Co-Flow's acclaimed 1997 Funcrusher Plus (Rawkus) was heavy enough on artfully gnarled syntax, impassioned playa-hating, and inventively crude drum-machine mudslides to sound like a hip-hop watershed. But it skimped, painfully, on nearly everything that gives hip-hop dimension, aside from brainy rage narrative, laughs, funk, hope, actual songs -- and OD'd on the same independent-as-fuck displeasure principle that makes Fugazi an unpopular mixtape choice among peeps with jeeps.

Still, when Rhino drops that inevitable Cult-Rap Legends of the Nineties compilation next decade, Co-Flow's high-density posse-cut single "Fire in Which You Burn" (Rawkus; originally credited to the Indelible MCs, then included on Funcrusher Plus) more than deserves a first-round buy. Equal parts acid test, free-speech rally, and self-important poetry slam, "Fire" sounded like guys who could probably wreck shop on the New York Times crossword lining up in a space-station basement to burn Puff Daddy in effigy: a seething, literate, proudly marginal ego trip. Belligerent got-to-be-realness -- even in the context of Co-Flow's own discography -- has seldom sounded so damn cool.

If Rhino gives them two spaces, I vote for "Patriotism," a blast of bile Co-Flow contributed to Rawkus's new Soundbombing 2 compilation. As a lyricist, El-P remains in love with the broad stroke, as if he were still writing his lines with a Krylon can. "Patriotism" indicts America, "where the pain grows like poppies," where GM buys off the cops with defense-contractor Benjamins, a place that'll "invite you to cross the border then shit on your divinities." Strident and snotty in theory, it's devastatingly effective in practice, because El-P phrases the whole thing in the first person, playing Uncle Sam as the ultimate overbearing rapper, beating confessions out of innocent men, crushing hopes, dreams, and rebellions instead of wack MCs.

Problems to solve
(a) According to the Co-Flow review, why is "Patriotism" so effective even though it is strident and snotty in theory? Answer in one to three sentences.
(b) Duplicate the passage of the Co-Flow review starting at "If Rhino gives" and ending at "of wack MCs.".

Data excerpts
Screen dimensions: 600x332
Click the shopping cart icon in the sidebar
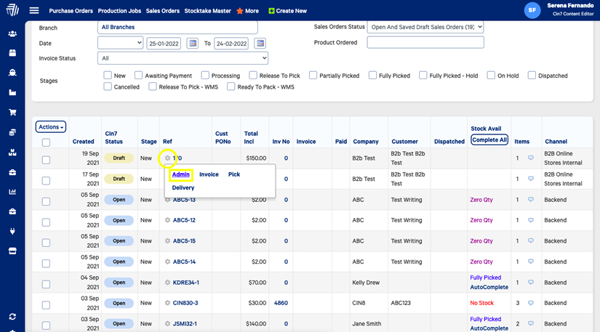coord(12,113)
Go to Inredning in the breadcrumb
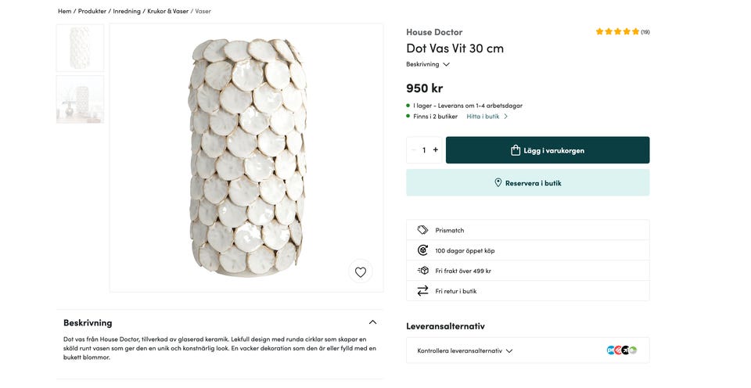The image size is (751, 388). coord(126,12)
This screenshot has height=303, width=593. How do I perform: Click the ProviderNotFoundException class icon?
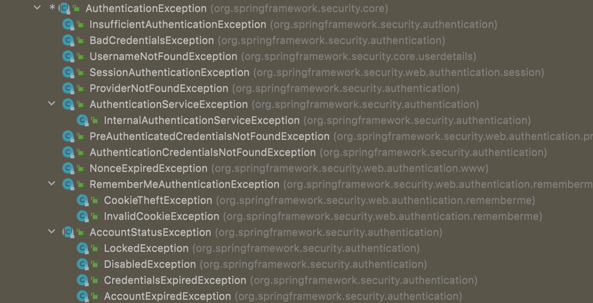pos(68,88)
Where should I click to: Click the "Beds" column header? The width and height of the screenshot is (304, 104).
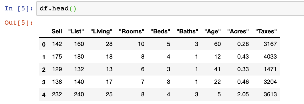tap(160, 31)
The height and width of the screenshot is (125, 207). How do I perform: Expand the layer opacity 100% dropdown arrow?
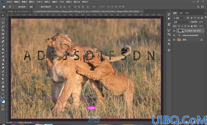[x=205, y=22]
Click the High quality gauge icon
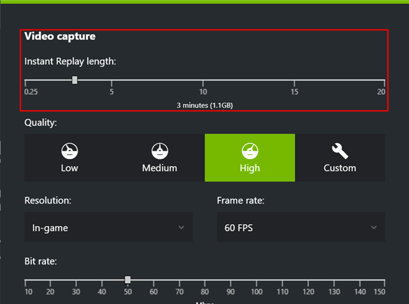Screen dimensions: 409x304 250,151
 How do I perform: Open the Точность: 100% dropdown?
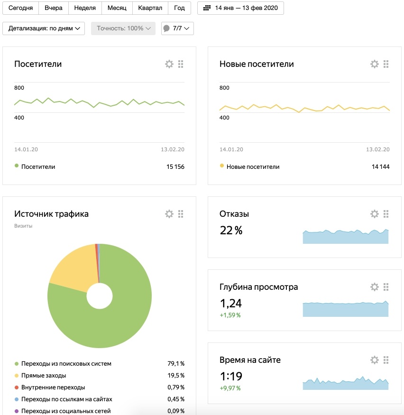[123, 28]
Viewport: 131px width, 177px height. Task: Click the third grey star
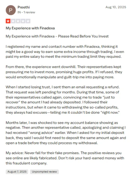tap(18, 21)
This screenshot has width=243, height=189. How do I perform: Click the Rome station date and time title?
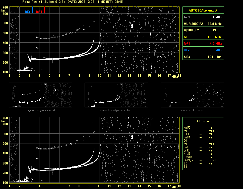point(72,2)
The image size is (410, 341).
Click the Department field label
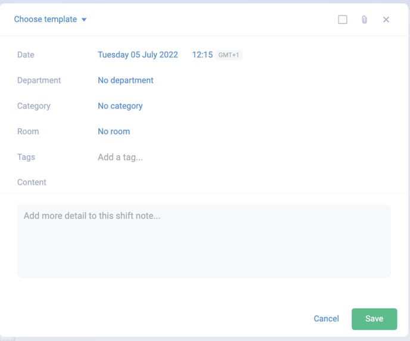point(39,80)
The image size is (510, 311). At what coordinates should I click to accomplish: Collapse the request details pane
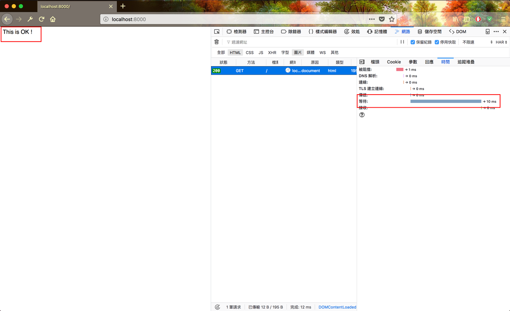pyautogui.click(x=362, y=62)
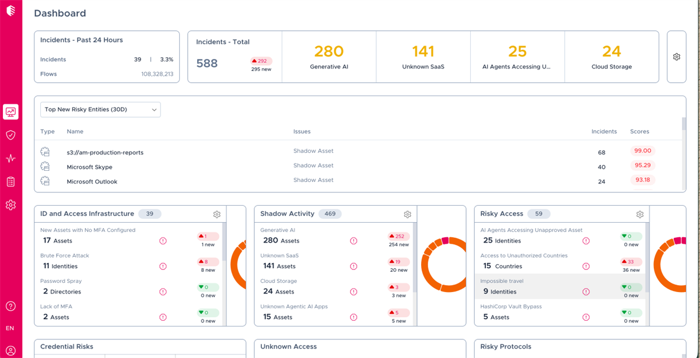Expand Top New Risky Entities (30D) dropdown

(100, 110)
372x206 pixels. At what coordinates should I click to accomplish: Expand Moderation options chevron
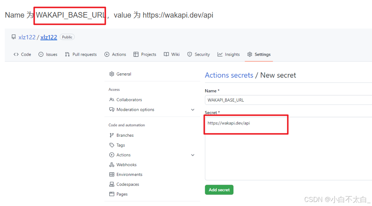point(193,110)
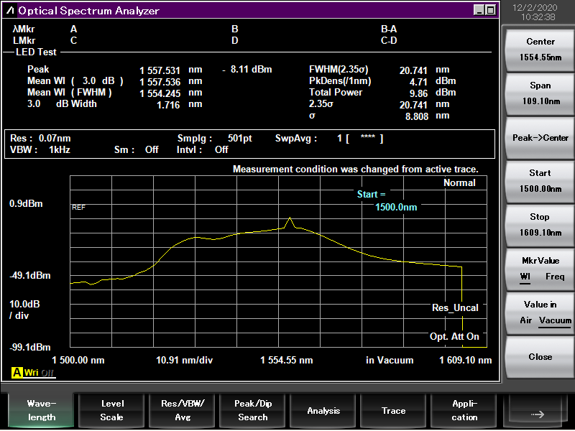575x431 pixels.
Task: Open Peak/Dip Search menu
Action: (x=252, y=410)
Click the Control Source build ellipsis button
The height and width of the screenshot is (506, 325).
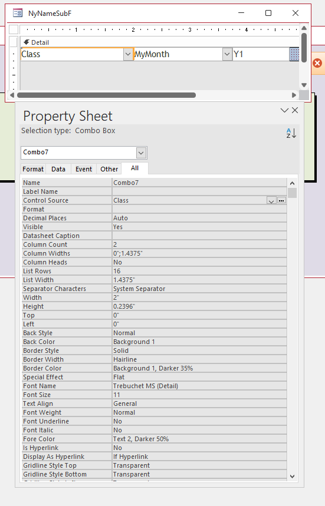point(281,200)
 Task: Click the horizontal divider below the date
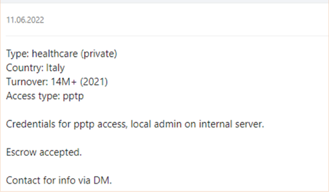(x=165, y=36)
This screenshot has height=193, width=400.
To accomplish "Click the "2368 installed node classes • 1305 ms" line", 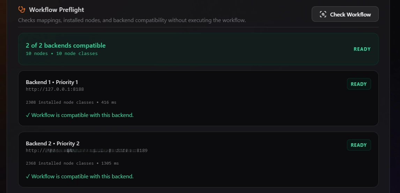I will [72, 163].
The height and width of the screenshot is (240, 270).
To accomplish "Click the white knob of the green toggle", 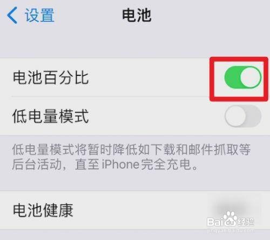I will click(251, 77).
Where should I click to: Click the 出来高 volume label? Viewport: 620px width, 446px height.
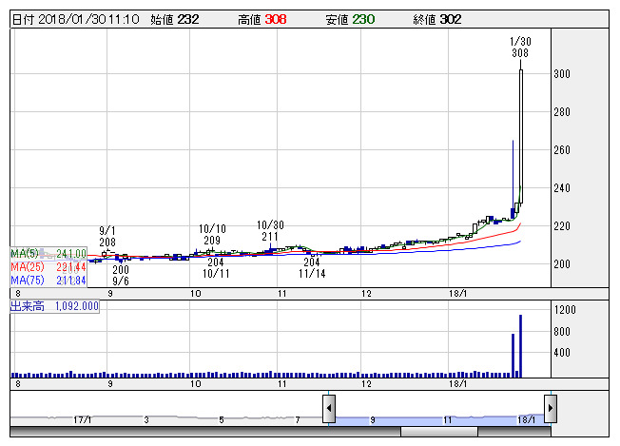(54, 307)
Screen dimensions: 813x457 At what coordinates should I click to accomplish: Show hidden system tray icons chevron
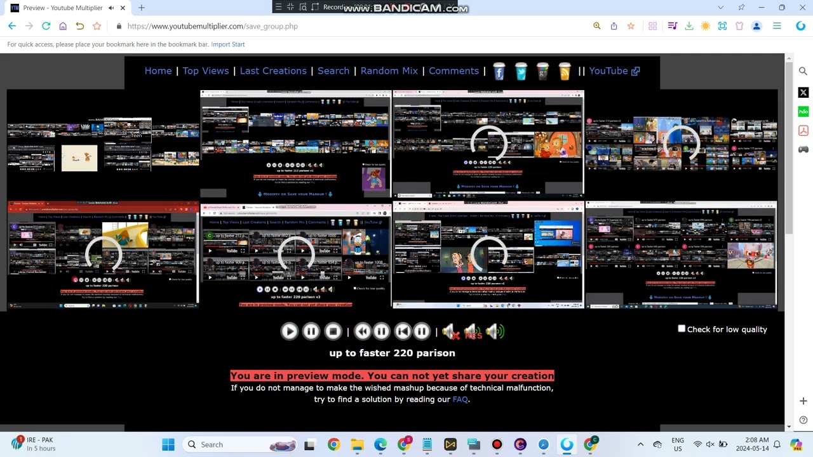click(x=640, y=444)
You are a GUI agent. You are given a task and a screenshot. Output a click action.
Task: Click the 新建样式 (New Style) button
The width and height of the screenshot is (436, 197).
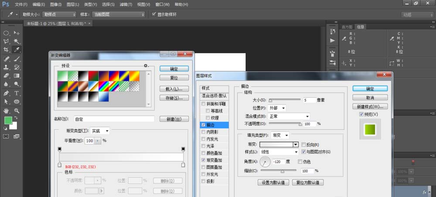[370, 107]
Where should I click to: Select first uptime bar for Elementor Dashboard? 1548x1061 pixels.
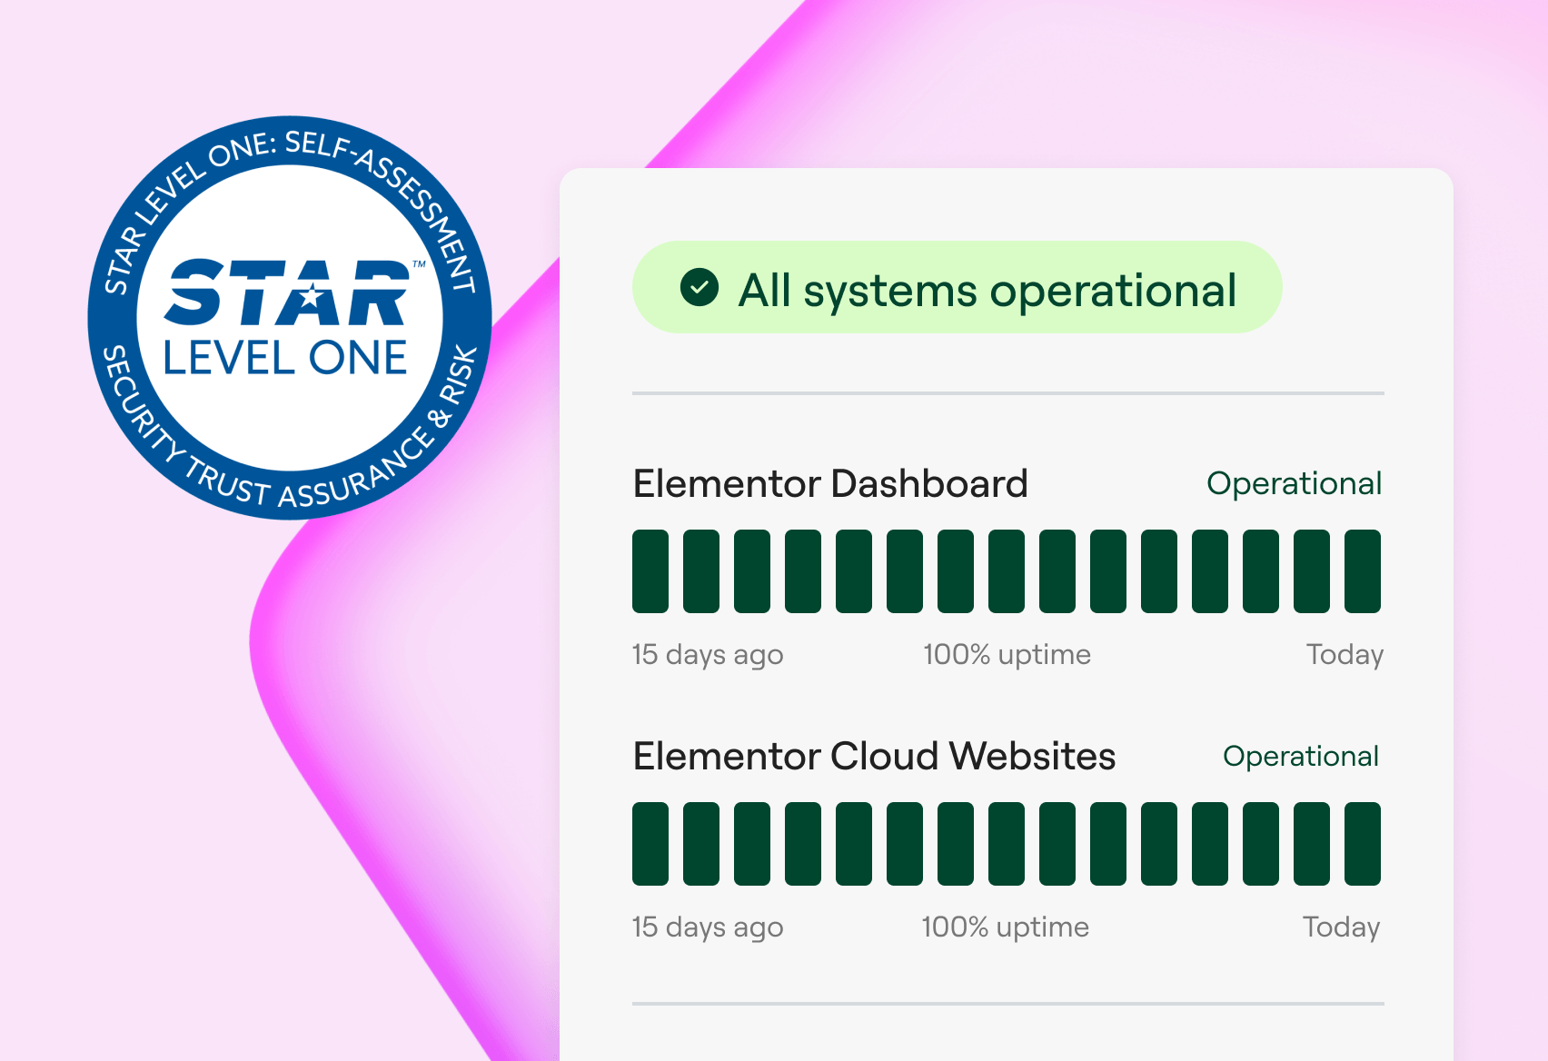[650, 571]
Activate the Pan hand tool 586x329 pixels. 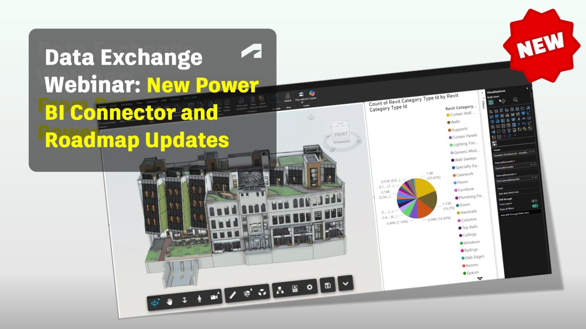click(169, 301)
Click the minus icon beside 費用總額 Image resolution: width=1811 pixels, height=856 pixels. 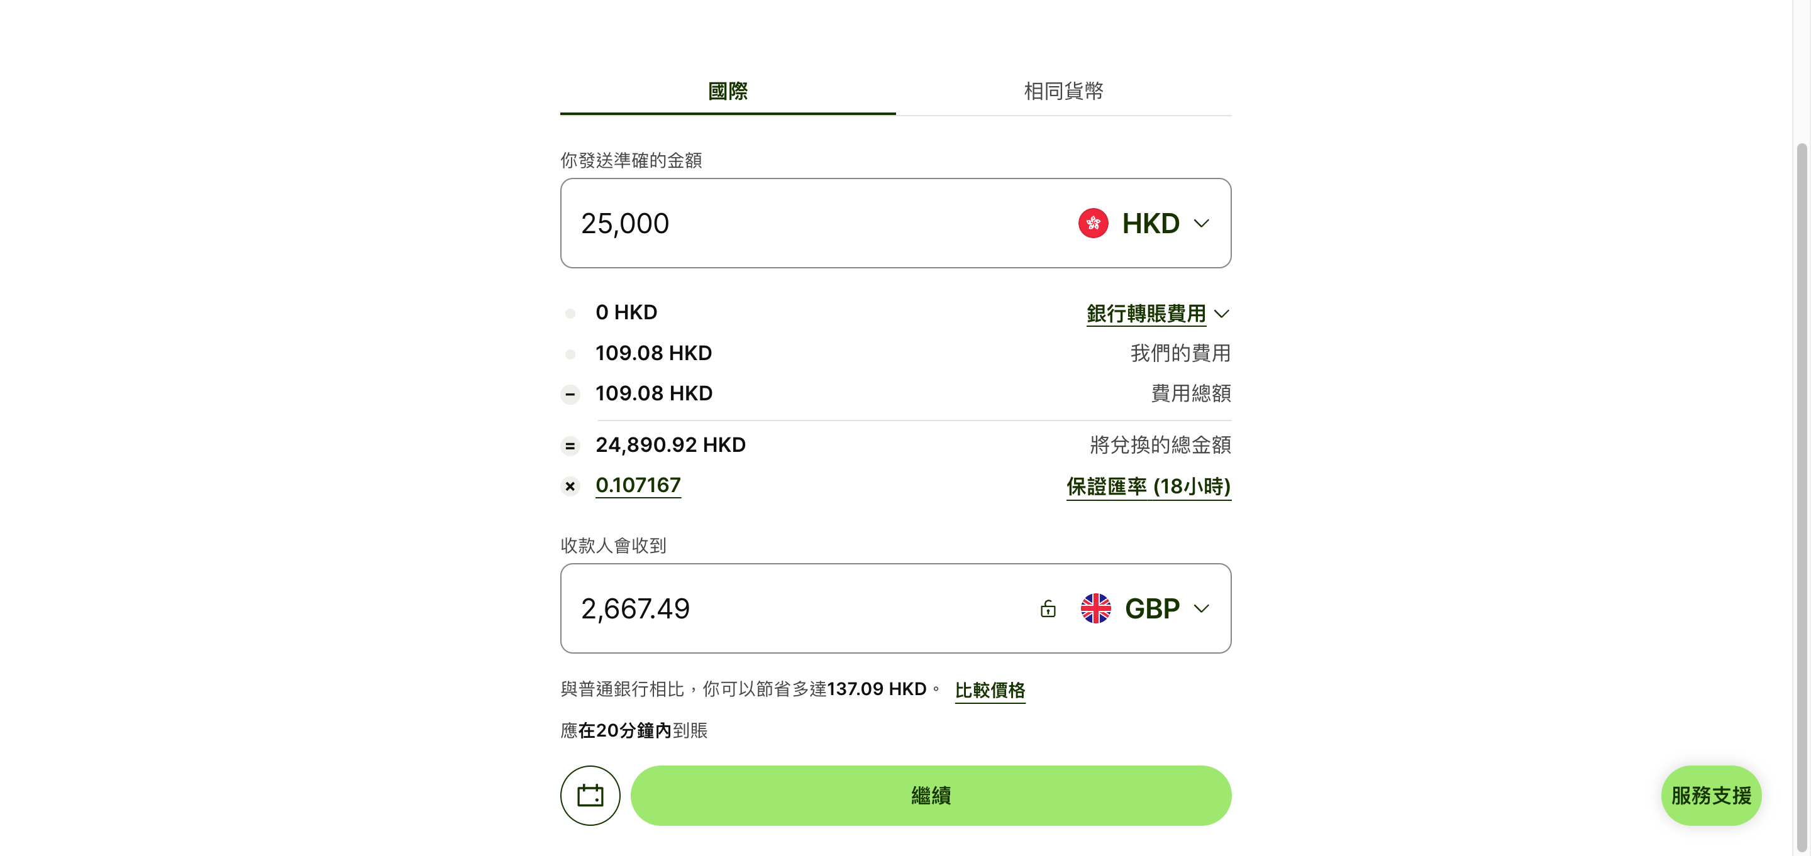(570, 394)
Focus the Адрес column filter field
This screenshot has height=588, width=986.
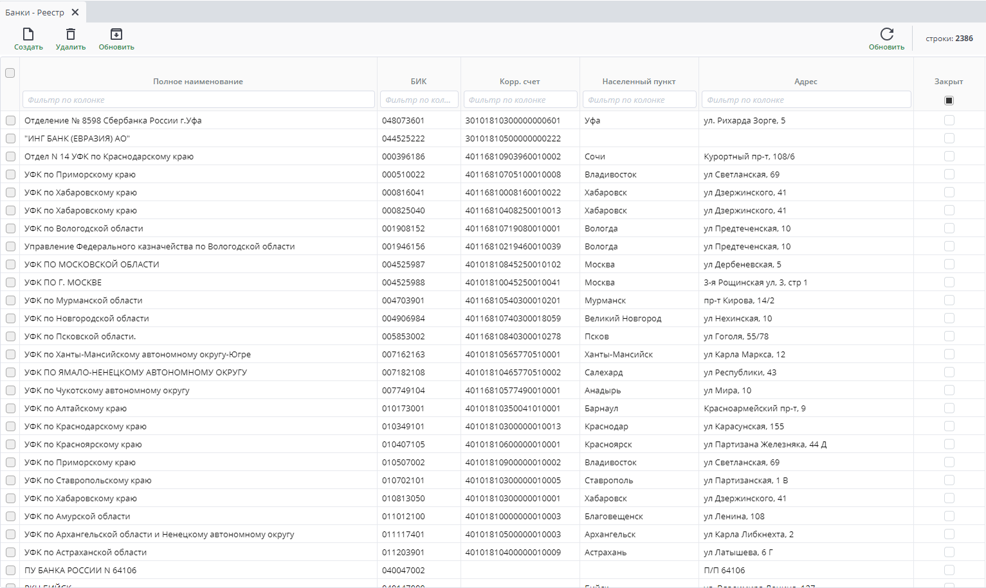pyautogui.click(x=805, y=100)
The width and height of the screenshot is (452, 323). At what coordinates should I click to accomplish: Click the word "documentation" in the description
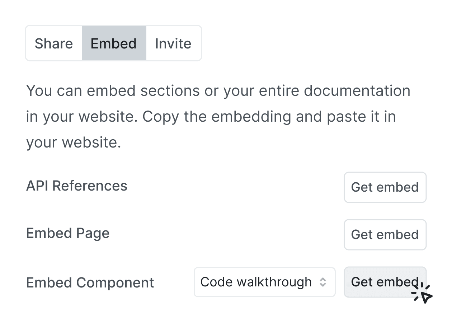[x=357, y=91]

Answers for the exercise
(a) El-P phrases the whole song in the first person. He plays Uncle Sam as the ultimate overbearing rapper, who beats confessions out of innocent men and crushes hopes, dreams, and rebellions instead of wack MCs.

(b)
If Rhino gives them two spaces, I vote for "Patriotism," a blast of bile Co-Flow contributed to Rawkus's new Soundbombing 2 compilation. As a lyricist, El-P remains in love with the broad stroke, as if he were still writing his lines with a Krylon can. "Patriotism" indicts America, "where the pain grows like poppies," where GM buys off the cops with defense-contractor Benjamins, a place that'll "invite you to cross the border then shit on your divinities." Strident and snotty in theory, it's devastatingly effective in practice, because El-P phrases the whole thing in the first person, playing Uncle Sam as the ultimate overbearing rapper, beating confessions out of innocent men, crushing hopes, dreams, and rebellions instead of wack MCs.